GSK and CureVac in tie-up to address multiple emerging variants with one COVID-19 vaccine
GSK will also assist in the manufacturing of CureVac’s existing vaccine, CVnCoV, with it pledging to produce up to 100 million doses of that first generation candidate. It will use its established manufacturing network in Belgium to do so. CVnCoV is currently in a Phase 2b/3 clinical trial.
Under the terms of the new collaboration agreement, both parties are to contribute resources and expertise to research, develop, and manufacture a number of novel mRNA vaccine candidates, including multi-valent and monovalent approaches.
GSK will be the marketing authorization holder for the next generation vaccine, except in Switzerland, and will have exclusive rights to develop, manufacture, and commercialize that vaccine in all countries with the exception of Germany, Austria and Switzerland. GSK will make an upfront payment of €75m and a further milestone payment of €75m, conditional on the achievement of specific milestones.
Keeping 'one step ahead' of the pandemic
The aim of this work is to offer "broader protection" against a variety of different SARS-CoV2 variants, and to enable a quick response to new variants potentially emerging in the future. The development program will begin immediately, with the target of introducing the vaccine in 2022, subject to regulatory approval.
The increase in emerging variants with the potential to reduce the efficacy of first generation COVID-19 vaccines requires acceleration of efforts to develop vaccines against new variants "to keep one step ahead" of the pandemic, said the companies.
“CureVac’s platform is uniquely adapted to designing multi-valent vaccines with a balanced immune response and a low dose of mRNA.
“These next generation COVID-19 vaccines may either be used to protect people who have not been vaccinated before, or to serve as boosters in the event that COVID-19 immunity gained from an initial vaccination reduces over time. In addition, the collaboration will assess the development of novel mRNA vaccines to protect against multiple respiratory viruses, including COVID-19.”

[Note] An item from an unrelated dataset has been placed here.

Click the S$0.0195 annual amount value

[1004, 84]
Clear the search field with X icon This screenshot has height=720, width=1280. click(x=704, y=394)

Franz-Werner Haas, CEO, CureVac, said: “We are very pleased to build on our existing relationship with GSK with a new agreement to jointly develop next generation mRNA-based vaccines, in addition to our current candidate CVnCoV. With the help of GSK’s proven vaccine expertise, we are equipping ourselves to tackle future health challenges with novel vaccines.”
In July last year, GSK acquired a 10% stake in CureVac, and agreed with the biotech to partner on mRNA vaccines.
Under that arrangement, the partners would work to discover, develop, manufacture and commercialize up to five mRNA-based vaccines and monoclonal antibodies.
Alongside the deal to collaborate on developing infectious disease targets, GSK will also make an equity investment of £130m (€150m), thus taking an approximate 10% stake in CureVac.
The deal expressly did not contain any of CureVac’s existing COVID-19 mRNA or rabies vaccines research programs.
And, last month, CureVac announced an alliance with Bayer whereby the fellow German company would support CureVac in further development, supply and key territory operations of its COVD-19 vaccine candidate, CVnCoV, including in the areas of clinical operations, regulatory affairs, pharmacovigilance, medical information and supply chain performance.